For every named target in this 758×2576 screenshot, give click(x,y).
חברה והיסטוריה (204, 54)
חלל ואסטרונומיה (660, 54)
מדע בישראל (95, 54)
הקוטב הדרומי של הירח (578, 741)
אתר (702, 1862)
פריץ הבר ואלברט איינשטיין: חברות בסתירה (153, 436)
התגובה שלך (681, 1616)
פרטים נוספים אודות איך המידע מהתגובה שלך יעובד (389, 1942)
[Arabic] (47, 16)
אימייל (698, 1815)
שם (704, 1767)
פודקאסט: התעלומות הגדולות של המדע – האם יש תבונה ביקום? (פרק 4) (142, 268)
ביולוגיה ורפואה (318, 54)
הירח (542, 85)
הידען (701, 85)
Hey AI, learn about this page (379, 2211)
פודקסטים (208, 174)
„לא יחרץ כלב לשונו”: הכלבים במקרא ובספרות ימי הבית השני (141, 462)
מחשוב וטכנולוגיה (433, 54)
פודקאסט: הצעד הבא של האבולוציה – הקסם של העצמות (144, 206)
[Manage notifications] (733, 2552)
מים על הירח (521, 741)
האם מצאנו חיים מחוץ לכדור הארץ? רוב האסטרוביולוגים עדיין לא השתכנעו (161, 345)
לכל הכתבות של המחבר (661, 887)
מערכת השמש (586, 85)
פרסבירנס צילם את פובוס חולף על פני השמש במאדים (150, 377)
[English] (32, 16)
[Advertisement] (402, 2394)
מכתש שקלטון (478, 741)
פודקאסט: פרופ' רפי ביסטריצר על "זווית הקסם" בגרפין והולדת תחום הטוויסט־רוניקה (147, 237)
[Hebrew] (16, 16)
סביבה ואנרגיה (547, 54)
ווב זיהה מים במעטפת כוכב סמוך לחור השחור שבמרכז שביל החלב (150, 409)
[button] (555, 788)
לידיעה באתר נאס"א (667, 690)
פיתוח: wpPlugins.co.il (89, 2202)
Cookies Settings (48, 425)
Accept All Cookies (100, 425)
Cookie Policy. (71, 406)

::::

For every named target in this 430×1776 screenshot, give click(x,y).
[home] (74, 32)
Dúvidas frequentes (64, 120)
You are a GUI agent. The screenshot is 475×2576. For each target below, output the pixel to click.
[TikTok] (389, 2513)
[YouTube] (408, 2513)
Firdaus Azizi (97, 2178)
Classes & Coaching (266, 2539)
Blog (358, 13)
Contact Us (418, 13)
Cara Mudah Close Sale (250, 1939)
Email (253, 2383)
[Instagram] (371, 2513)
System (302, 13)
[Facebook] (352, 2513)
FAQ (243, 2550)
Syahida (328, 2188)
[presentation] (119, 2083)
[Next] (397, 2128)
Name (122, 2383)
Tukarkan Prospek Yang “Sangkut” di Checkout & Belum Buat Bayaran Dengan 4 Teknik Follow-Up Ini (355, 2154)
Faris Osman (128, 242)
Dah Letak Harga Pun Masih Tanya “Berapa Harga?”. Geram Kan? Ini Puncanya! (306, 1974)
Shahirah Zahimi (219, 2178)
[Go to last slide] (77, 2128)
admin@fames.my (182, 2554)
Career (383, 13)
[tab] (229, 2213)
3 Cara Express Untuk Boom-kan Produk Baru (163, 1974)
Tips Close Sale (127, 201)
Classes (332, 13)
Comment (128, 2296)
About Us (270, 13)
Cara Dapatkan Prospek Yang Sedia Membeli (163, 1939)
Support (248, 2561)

::::

* WORK INSTRUCTIONS *
Write down exactly the span of lines above from the one containing "[TikTok] (389, 2513)" to the one containing "About Us (270, 13)", both ends included.

* TASK OUTPUT *
[TikTok] (389, 2513)
[YouTube] (408, 2513)
Firdaus Azizi (97, 2178)
Classes & Coaching (266, 2539)
Blog (358, 13)
Contact Us (418, 13)
Cara Mudah Close Sale (250, 1939)
Email (253, 2383)
[Instagram] (371, 2513)
System (302, 13)
[Facebook] (352, 2513)
FAQ (243, 2550)
Syahida (328, 2188)
[presentation] (119, 2083)
[Next] (397, 2128)
Name (122, 2383)
Tukarkan Prospek Yang “Sangkut” di Checkout & Belum Buat Bayaran Dengan 4 Teknik Follow-Up Ini (355, 2154)
Faris Osman (128, 242)
Dah Letak Harga Pun Masih Tanya “Berapa Harga?”. Geram Kan? Ini Puncanya! (306, 1974)
Shahirah Zahimi (219, 2178)
[Go to last slide] (77, 2128)
admin@fames.my (182, 2554)
Career (383, 13)
[tab] (229, 2213)
3 Cara Express Untuk Boom-kan Produk Baru (163, 1974)
Tips Close Sale (127, 201)
Classes (332, 13)
Comment (128, 2296)
About Us (270, 13)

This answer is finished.